Deve escludersi che la istituzione di erede violi l’art. 549 c.c., proprio perché in questo caso, anche a voler considerare il legato un peso, esso non graverebbe sull’erede-legittimario. Perché possa trovare applicazione la norma di cui all’art. 549 c.c. debbono ricorrere, infatti, due distinte condizioni: a) che il legittimario sia istituto erede almeno nella quota di legittima; b) che il legato sia posto a carico esclusivamente del legittimario[59]. Se il legato non fosse posto a carico del solo legittimario, anche se il legittimario fosse istituto nella sola quota di legittima, il legato non potrebbe considerarsi un peso che grava sulla legittima, trattandosi, piuttosto, di un peso che grava sull’intera eredità[[60]]. In tale caso, il legittimario leso dovrebbe agire con l’azione di riduzione[[61]]. 

Deve, pertanto, escludersi che il negozio di affidamento fiduciario costituisca un peso gravante sulla legittima, ove pure il testatore si fosse limitato a istituire i legittimari eredi nella sola quota di legittima, nominando beneficiari (legatari) del negozio di affidamento fiduciario soggetti non legittimari[[62]]. Ove pure ricorresse questa ipotesi, non potrebbe affermarsi che il legato (nomina del beneficiario del negozio di affidamento fiduciario) è un peso che grava sulla legittima, perché mancherebbe il rispetto delle condizioni di applicazione della norma. Ciò, ovviamente, non significa che il legittimario che consegua beni per un valore inferiore rispetto alla quota che l’ordinamento gli riserva non possa fare alcunché. Egli potrà sempre agire con l’azione di riduzione, non potrà però invocare la norma di cui all’art. 549 c.c. Ciò dovrebbe valer ad escludere che la costituzione testamentaria di affidamento fiduciario possa essere considerata in violazione dell’art. 549 c.c., ove pure i legittimari siano istituti nella sola quota di legittima e ove pure il relictum, al netto dei beni destinati al programma di affidamento fiduciario, sia insufficiente a soddisfare la quota di legittima del legittimario. Anche in questo caso, il legittimario che volesse conseguire quanto necessario per integrare la sua lesione, dovrà, necessariamente agire con l’azione di riduzione.

### CONSEGNA
Prosegui l'articolo sull'affidamento fiduciario testamentario e l'art. 549 c.c. a partire dalla sua ultima frase.

### DATI FORNITI
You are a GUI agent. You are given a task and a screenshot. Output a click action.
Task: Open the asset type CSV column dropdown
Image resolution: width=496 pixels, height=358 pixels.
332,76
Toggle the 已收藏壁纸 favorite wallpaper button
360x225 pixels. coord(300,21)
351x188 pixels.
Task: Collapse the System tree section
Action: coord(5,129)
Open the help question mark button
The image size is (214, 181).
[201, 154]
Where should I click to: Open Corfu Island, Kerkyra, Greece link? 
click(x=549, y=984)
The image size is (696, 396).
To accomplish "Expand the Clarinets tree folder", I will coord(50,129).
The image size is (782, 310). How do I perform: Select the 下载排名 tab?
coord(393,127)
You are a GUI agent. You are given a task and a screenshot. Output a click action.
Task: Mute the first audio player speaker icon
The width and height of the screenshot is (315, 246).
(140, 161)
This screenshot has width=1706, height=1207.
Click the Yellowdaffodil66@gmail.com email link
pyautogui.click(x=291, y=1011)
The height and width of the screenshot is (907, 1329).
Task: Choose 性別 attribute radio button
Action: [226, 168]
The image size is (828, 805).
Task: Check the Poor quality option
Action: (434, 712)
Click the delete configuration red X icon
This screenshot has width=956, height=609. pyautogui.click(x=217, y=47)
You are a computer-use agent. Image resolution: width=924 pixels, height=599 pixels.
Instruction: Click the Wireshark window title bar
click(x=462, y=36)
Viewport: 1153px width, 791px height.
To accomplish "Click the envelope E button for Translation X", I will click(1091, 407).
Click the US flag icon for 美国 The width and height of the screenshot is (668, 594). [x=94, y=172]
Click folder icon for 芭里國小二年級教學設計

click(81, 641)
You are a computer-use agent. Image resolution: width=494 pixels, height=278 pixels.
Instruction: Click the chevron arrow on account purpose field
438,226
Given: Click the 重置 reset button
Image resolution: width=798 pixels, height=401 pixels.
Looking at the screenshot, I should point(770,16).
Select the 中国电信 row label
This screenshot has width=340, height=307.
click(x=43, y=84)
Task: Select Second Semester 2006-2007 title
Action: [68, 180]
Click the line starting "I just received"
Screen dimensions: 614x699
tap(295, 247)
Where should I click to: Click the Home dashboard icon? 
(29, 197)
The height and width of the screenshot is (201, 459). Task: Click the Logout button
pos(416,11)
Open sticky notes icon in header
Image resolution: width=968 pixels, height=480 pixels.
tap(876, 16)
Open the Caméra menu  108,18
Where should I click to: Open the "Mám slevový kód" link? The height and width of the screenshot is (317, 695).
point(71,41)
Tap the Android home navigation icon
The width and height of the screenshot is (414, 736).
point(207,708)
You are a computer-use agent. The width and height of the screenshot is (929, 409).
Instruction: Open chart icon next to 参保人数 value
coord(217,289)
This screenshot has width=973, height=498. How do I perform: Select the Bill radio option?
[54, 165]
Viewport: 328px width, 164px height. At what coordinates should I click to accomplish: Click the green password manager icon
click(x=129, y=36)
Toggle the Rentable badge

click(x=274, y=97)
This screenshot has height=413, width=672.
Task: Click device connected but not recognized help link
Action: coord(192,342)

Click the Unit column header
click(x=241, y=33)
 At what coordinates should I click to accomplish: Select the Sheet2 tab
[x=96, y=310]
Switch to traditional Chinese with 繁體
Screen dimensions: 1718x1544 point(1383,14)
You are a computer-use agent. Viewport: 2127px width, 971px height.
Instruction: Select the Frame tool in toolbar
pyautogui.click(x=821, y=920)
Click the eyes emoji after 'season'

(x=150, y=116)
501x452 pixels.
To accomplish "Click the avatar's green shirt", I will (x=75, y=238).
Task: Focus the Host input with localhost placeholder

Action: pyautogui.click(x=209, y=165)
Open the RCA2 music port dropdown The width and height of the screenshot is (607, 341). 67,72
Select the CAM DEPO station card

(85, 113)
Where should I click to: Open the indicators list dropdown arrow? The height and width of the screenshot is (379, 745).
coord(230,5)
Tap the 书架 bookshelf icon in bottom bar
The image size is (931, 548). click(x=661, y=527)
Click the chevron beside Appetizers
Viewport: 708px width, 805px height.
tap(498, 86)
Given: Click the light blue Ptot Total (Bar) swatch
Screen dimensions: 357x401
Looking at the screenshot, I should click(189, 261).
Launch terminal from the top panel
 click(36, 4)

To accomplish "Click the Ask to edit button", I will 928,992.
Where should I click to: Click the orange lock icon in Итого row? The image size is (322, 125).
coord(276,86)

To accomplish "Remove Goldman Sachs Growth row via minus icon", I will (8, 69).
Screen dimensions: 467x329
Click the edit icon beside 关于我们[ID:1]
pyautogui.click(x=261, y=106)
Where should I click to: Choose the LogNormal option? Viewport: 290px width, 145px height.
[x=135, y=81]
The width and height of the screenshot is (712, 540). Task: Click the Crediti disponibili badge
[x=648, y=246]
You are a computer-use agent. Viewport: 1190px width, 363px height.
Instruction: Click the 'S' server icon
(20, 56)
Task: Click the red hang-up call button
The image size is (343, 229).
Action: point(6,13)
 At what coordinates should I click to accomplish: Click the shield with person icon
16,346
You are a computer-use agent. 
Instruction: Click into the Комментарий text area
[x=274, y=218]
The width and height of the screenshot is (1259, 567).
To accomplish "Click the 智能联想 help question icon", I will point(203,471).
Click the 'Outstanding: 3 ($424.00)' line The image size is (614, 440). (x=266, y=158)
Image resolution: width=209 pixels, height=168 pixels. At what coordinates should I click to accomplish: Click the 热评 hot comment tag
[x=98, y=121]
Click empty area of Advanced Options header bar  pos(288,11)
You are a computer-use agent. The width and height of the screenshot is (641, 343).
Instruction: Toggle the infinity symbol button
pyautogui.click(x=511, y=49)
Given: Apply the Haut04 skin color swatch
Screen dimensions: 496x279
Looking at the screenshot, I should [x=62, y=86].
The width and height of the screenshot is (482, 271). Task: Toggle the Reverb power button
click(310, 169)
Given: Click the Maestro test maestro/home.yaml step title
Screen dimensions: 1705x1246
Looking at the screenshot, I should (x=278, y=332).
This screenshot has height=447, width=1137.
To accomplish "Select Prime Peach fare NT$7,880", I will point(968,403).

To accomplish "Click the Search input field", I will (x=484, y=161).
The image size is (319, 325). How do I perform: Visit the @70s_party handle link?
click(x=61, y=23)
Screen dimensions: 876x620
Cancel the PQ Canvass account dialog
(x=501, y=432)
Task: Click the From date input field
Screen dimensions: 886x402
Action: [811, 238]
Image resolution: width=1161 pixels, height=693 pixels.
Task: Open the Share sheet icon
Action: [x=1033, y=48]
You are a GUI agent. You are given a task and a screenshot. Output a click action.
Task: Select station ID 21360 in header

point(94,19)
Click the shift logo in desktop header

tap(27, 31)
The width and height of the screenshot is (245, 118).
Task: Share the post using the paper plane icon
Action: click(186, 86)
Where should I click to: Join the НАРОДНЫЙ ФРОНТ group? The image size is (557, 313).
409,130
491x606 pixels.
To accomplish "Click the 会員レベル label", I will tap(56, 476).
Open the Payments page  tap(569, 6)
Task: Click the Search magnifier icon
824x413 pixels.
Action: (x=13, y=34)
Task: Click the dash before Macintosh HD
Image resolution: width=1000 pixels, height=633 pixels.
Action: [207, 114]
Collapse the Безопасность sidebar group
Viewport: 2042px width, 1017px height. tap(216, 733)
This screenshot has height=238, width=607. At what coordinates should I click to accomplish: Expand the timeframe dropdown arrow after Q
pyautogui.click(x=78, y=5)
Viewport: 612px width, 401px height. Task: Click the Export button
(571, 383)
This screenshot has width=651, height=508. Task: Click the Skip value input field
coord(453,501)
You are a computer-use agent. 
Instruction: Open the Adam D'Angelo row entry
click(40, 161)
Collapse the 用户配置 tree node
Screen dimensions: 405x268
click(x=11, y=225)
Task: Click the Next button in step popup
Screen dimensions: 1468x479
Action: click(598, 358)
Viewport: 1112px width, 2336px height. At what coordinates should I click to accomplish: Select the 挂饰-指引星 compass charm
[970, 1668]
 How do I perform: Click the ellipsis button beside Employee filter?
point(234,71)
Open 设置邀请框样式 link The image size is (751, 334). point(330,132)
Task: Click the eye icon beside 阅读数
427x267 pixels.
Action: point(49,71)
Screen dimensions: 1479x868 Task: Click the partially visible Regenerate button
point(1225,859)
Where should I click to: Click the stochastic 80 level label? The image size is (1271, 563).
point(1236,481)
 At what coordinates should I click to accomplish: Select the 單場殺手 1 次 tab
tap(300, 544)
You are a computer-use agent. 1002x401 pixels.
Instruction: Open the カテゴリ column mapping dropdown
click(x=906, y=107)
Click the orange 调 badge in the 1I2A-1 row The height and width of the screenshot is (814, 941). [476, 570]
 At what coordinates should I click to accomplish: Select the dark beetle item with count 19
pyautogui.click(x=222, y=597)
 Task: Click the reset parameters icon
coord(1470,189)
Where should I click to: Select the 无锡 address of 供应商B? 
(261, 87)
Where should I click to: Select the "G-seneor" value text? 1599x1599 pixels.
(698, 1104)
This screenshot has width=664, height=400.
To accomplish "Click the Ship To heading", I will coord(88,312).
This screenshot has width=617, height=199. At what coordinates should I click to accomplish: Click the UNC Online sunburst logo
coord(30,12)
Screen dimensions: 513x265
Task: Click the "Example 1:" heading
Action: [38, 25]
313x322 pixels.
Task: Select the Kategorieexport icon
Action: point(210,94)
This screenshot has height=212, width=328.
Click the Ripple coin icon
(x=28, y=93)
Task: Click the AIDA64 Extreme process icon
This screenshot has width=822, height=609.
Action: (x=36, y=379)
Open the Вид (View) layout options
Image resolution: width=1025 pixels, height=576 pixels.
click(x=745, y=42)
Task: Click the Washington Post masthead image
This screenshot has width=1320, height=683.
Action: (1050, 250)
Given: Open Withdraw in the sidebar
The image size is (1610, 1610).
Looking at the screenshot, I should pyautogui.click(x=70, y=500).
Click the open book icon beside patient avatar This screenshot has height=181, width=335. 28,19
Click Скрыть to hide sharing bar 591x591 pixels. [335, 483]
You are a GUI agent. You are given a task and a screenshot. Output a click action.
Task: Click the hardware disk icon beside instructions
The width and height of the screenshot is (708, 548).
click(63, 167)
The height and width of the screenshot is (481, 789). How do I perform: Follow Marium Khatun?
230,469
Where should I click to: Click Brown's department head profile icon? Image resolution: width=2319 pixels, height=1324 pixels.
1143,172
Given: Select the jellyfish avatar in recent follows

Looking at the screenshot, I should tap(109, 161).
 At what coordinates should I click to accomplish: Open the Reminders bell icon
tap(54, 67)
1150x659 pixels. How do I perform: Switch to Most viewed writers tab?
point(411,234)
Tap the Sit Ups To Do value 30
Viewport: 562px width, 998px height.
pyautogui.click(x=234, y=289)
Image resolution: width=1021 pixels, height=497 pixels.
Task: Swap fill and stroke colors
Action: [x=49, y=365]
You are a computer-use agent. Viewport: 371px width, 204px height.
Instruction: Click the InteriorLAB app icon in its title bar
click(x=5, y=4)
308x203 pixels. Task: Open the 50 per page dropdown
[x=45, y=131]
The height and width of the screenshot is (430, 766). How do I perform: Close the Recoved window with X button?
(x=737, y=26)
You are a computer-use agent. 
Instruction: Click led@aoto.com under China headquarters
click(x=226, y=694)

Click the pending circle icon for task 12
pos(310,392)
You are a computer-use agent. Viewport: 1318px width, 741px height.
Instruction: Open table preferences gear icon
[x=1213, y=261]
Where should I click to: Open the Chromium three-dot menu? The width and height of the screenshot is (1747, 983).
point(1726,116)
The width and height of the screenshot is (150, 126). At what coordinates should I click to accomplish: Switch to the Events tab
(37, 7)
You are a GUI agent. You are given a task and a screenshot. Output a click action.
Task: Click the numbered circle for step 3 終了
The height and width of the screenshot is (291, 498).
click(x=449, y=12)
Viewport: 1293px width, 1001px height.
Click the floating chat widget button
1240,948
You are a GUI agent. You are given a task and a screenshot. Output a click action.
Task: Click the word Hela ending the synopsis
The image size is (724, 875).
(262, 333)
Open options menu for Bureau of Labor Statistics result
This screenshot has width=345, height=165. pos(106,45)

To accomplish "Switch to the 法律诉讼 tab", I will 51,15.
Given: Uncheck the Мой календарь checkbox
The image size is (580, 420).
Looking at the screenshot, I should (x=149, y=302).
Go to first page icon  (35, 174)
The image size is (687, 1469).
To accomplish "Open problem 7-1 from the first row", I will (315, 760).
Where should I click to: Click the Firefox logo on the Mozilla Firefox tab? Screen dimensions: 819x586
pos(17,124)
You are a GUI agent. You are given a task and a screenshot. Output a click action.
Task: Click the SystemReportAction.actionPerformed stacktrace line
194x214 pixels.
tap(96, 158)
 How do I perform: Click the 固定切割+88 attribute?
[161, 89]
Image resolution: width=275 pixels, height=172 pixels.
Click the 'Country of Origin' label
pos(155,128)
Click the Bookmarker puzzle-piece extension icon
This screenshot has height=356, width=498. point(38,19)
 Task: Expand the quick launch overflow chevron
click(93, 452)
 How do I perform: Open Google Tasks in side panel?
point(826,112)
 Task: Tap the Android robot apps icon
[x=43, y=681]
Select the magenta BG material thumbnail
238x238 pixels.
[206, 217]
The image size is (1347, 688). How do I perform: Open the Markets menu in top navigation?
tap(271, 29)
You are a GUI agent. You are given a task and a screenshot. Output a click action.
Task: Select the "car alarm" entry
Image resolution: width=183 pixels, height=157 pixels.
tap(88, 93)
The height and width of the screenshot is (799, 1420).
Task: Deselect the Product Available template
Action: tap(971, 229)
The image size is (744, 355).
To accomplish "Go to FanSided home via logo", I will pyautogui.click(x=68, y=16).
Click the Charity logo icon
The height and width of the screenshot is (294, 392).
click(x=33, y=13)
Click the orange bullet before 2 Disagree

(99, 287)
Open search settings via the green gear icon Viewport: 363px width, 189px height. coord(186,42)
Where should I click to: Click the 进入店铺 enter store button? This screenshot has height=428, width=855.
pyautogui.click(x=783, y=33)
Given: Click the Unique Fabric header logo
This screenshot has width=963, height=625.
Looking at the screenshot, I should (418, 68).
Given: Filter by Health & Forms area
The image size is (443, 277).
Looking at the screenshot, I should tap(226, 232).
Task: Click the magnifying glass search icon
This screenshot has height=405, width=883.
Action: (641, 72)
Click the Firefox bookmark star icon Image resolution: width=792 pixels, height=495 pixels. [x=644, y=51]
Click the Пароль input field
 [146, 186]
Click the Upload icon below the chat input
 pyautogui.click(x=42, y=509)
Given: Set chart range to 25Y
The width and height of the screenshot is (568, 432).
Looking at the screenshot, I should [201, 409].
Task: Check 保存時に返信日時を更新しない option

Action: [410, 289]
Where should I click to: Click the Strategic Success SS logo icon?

### RISPOSTA CORRETTA
Sotto un diverso profilo, ove pure si desse una interferenza non è detto che la disposizione testamentaria debba essere nulla[[63]]. Mi parrebbe, tendenzialmente, piú coerente rispetto agli interessi coinvolti nel caso concreto, ipotizzare che si tratti di una inefficacia e che essa, per quanto ipso iure, richieda, comunque, la eccezione della parte nel cui interesse essa è posta[[64]]. Sicché il rimedio della nullità credo che debba essere escluso, con tutte le conseguenze che ciò importa nel caso di testamento pubblico e, dunque, ai fini di una esclusione di qualsivoglia responsabilità. 

Mi sembra, dunque, che la ricostruzione proposta, non soltanto consente di predisporre una disposizione testamentaria plausibilmente valida, ma che consente, anche, di preservare e conservare l’attuazione del programma, anche nell’ipotesi in cui il legittimario leso agisse in riduzione contro le disposizioni testamentarie di affidamento fiduciario.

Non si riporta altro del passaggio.